Two residents attended the Hellfire Caves, West Wycombe with a member of staff today.

The Hellfire Caves have a particularly interesting history as the meeting place for Sir Francis Dashwood's "Hellfire Club" in the 18th Century:

"The caves were used as a meeting place for Sir Francis Dashwood's notorious Hellfire Club, whose members included various politically and socially important 18th century figures such as William Hogarth, John Wilkes, Thomas Potter and John Montagu, 4th Earl of Sandwich. Though not believed to have been a member, Benjamin Franklin was a close friend of Dashwood who visited the caves on more than one occasion. The Hellfire Club had previously used Medmenham Abbey, 8 miles (13 km) away from West Wycombe on the River Thames, as a meeting place, but the caves at West Wycombe were used for meetings in the 1750s and early 1760s.

At the time, Sir Francis' club was not known as the Hellfire Club - this name was given much later. His club used other names, such as The Brotherhood of St. Francis of Wycombe, Order of Knights of West Wycombe, and The Order of the Friars of St. Francis of West Wycombe.

Information supplied:

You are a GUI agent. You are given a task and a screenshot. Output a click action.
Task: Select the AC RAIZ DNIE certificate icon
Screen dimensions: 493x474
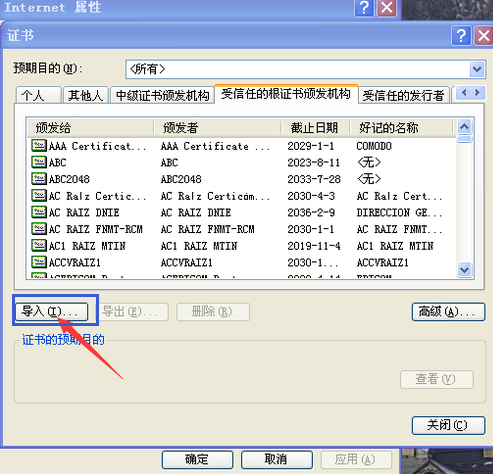click(39, 212)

Written exercise 1: According to the Hellfire Caves text, where did the club meet before it used the caves at West Wycombe?
Written exercise 2: Carry on writing the Hellfire Caves text from its last sentence.
The listing has no connection to the Hellfire Caves text.

Task response 1: Medmenham Abbey, 8 miles (13 km) from West Wycombe on the River Thames.

Task response 2:
According to Horace Walpole, the members' "practice was rigorously pagan: Bacchus and Venus were the deities to whom they almost publicly sacrificed; and the nymphs and the hogsheads that were laid in against the festivals of this new church, sufficiently informed the neighbourhood of the complexion of those hermits." Dashwood's garden at West Wycombe contained numerous statues and shrines to different gods; Daphne and Flora, Priapus and the previously mentioned Venus and Dionysus.

Meetings occurred twice a month, with an AGM lasting a week or more in June or September. Many rumours of black magic, satanic rituals and orgies were in circulation during the life of the club. Dashwood's club meetings often included mock rituals, pornographic materials, much drinking, wenching and banqueting. The early 1760s saw the downfall of Dashwood's exclusive club, and The Hellfire Club had been dissolved by 1766".

-Wikipedia

From the photos which were brought back, it appears that the venue is more for tea and cakes than Pagan festivities...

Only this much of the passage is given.